Rep. Marsha Blackburn, R-Tenn., has the antidote for a poisonous bureaucratic rule that denies Social Security benefits to retirees who voluntarily decline Medicare coverage. Blackburn’s Health Care Choices for Seniors Act of 2009 would allow people to choose their own health care coverage without forfeiting the Social Security benefits they earned. Congress ought to pass Blackburn’s much-needed bill without delay.The U.S. Department of Health and Human Services currently threatens seniors who want to decline Medicare Part A benefits with the loss of their Social Security checks. Given the fact that Medicare is currently $32.3 trillion in the red – an amount more than twice the entire GDP of the United States – HHS should be encouraging more pre-qualified people to waive health care benefits to which they are legally entitled. Instead, HHS forces them to accept Medicare benefits they already paid for – but don’t want. This is crazy.
Which is why former House Majority Leader Dick Armey and four others filed a lawsuit in U.S. District Court last October challenging the government’s position. As Examiner columnist Quin Hillyer points out, it not only contradicts the Medicare law itself, but provisions of the Federal Employees Health Benefit plan as well. But so far, Judge Rosemary Collyer has not granted Armey and his fellow plaintiffs the permanent injunction they seek that would bar enforcement of this legally insupportable and patently ridiculous rule. Blackburn’s bill severs the Medicare/Social Security connection, allowing seniors to decline Medicare benefits in lieu of a Health Savings Account or other private health insurance plan. If just one percent of Medicare recipients voluntarily did that, the federal government would save $3.4 billion annually. Why does a government that is already $52 trillion in debt insist on digging the hole even deeper?

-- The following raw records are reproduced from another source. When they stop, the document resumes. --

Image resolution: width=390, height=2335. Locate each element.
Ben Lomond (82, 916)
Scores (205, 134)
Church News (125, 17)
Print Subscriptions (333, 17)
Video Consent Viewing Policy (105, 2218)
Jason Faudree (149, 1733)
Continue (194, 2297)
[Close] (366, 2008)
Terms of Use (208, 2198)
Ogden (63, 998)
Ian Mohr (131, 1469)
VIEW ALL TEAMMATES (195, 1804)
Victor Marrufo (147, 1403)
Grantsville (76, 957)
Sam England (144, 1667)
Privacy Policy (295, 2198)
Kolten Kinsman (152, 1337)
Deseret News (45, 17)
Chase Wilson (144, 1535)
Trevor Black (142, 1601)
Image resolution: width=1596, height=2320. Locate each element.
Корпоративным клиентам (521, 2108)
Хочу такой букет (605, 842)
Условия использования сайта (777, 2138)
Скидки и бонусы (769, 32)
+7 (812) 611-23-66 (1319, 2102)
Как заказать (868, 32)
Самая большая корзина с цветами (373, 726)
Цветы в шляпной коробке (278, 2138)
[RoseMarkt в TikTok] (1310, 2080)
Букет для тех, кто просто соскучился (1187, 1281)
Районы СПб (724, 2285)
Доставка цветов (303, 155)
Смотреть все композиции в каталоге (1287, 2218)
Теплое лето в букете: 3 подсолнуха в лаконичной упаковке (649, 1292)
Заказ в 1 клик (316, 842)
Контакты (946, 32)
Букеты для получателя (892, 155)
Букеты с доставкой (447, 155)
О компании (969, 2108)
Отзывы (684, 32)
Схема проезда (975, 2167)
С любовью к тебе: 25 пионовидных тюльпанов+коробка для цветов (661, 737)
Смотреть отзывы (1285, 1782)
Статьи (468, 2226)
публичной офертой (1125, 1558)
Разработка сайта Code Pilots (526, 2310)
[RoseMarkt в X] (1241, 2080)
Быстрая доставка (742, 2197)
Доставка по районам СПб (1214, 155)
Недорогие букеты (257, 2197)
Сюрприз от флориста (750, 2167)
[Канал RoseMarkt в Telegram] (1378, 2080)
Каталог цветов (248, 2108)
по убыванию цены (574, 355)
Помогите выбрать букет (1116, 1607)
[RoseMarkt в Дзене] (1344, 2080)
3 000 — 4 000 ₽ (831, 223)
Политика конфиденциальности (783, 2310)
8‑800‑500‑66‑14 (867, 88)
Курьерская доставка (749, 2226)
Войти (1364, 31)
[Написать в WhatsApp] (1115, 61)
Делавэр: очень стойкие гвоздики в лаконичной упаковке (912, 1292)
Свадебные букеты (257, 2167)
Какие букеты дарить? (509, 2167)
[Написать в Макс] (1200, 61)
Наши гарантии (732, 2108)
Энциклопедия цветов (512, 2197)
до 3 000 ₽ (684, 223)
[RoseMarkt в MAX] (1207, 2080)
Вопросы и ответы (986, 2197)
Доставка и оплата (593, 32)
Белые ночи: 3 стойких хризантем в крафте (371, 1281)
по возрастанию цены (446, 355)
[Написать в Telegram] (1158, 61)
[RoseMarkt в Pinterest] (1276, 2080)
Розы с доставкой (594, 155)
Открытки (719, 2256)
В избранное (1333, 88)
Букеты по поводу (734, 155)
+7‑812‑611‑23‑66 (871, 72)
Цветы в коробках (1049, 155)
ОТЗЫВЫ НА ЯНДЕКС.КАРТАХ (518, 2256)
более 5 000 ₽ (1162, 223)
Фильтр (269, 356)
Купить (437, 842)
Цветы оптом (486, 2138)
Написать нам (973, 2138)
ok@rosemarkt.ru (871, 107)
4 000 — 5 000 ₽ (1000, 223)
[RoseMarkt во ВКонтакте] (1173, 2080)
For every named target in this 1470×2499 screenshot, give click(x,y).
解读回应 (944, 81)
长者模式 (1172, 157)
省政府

But saving money, as novel and welcome as that would be, is not the main reason Rep. Blackburn’s bill against what she calls “medical conscription” should be quickly passed and signed into law. The primary argument is one even members of Congress, cubicle dwellers at HHS, and federal judges should be able to understand: After being forced to pay into the Social Security system their entire working lives, retirees are entitled to those benefits without having to jump through any more bureaucratic hoops. Holding Social Security benefits hostage in this manner destroys citizens’ trust in the federal government’s pension system and is legally and morally indefensible.